Tuesday, February 17, 2009

Most expensive University in Asia?

Most expensive University in Asia?
Mon, Feb 16, 2009

The National University of Singapore (NUS) is known as one of the best universities in the world, but does an education here come with a hefty price-tag to match?

A 2007 ranking of the world’s top 200 universities by British paper, The Times of London, placed NUS at No.33. This was a tumble from the previous year, where it made No. 19 on the paper’s list of top 20 tertiary institutions in the world.

In this year's Feb 3 issue of Forbes, a list of “The World’s Most Expensive Colleges” ranked NUS as the ninth most expensive college in the world, with an annual tuition fee of $36,000.

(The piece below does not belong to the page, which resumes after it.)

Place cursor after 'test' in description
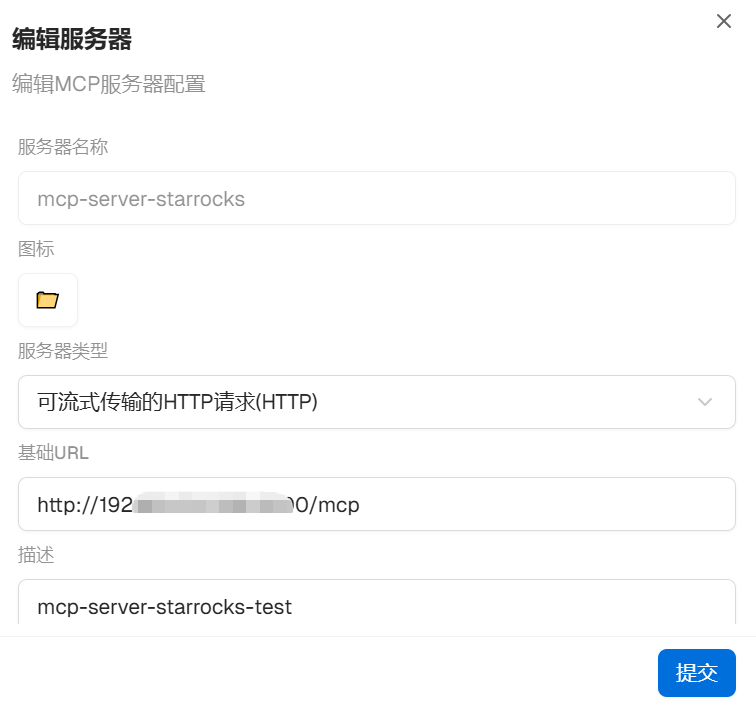The width and height of the screenshot is (756, 720). click(x=292, y=607)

A paragraph in the article read: “...a total price tag of more than US$31,000 ($46,751 including living expenses), makes an NUS education one of the most expensive in Asia.”

NUS was ranked alongside other renown overseas colleges such as the University of Melbourne (annual fee $30,463) and Imperial College London ($41,925 for non-British and European Union students) in terms of college fees.

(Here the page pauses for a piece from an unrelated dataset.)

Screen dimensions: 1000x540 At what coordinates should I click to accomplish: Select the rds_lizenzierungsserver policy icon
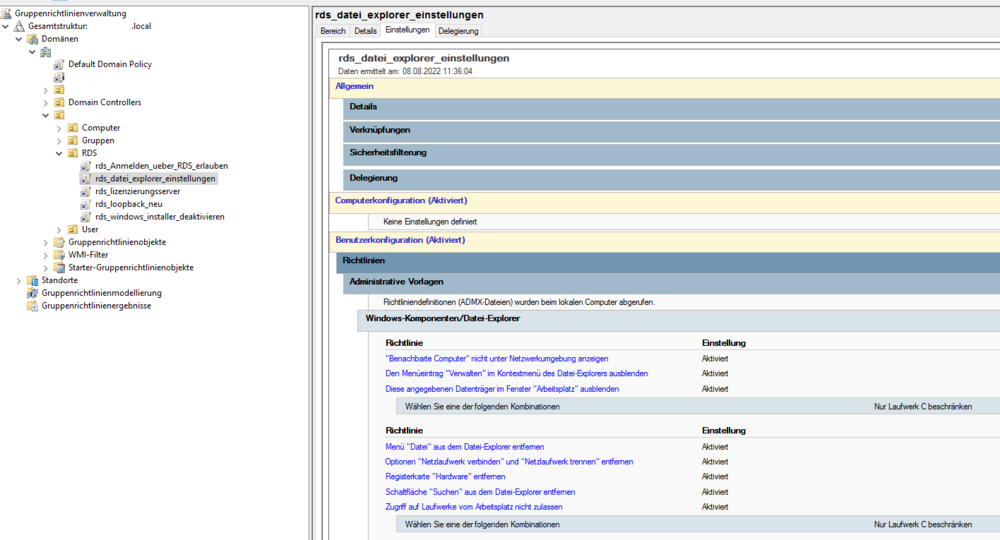click(86, 191)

U.S. still remains the priciest place to obtain a university education

The top five places in Forbes’ list belonged to private universities in the US, with each commanding a minimum tuition fee of at least $55,000 to $66,000 per year.

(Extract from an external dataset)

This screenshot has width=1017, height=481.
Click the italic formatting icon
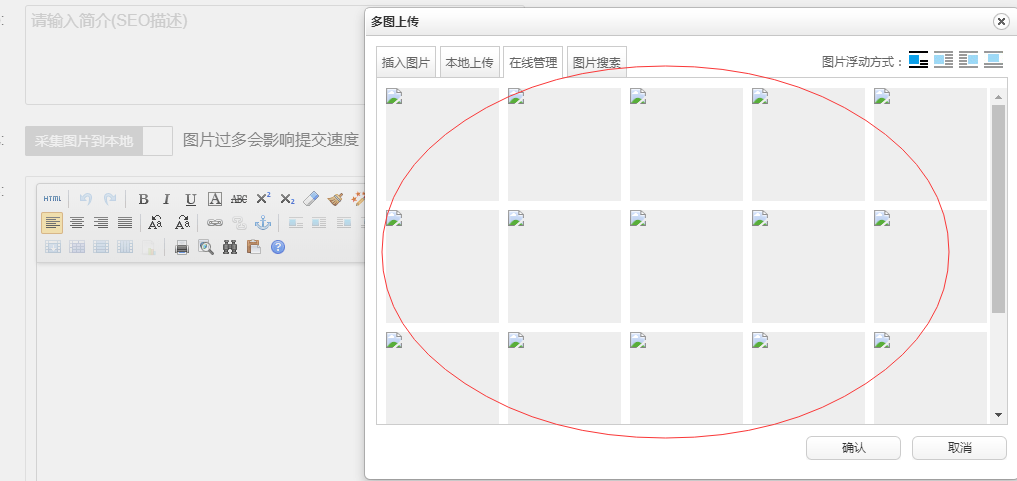(x=166, y=198)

These include D.C.'s George Washington University, with a price of $60,600 for the 2008-2009 school year. Others in the top five are Sarah Lawrence College ($60,500), Kenyon College ($60,300), Vassar college ($60,300) and Bucknell University ($55,000).

Fees at elite Ivy League universities are on the high end as well: University fees for a year at Harvard come up to $54,000, while those at Yale are about $53,000.

This excludes cost of living, books and travelling expenses. Factoring in those amounts, as well as miscellaneous expenses, their fees are comparable to those of private colleges among the top five.

University fees on the increase

Despite the recession, students are not seeing a decrease in university fees.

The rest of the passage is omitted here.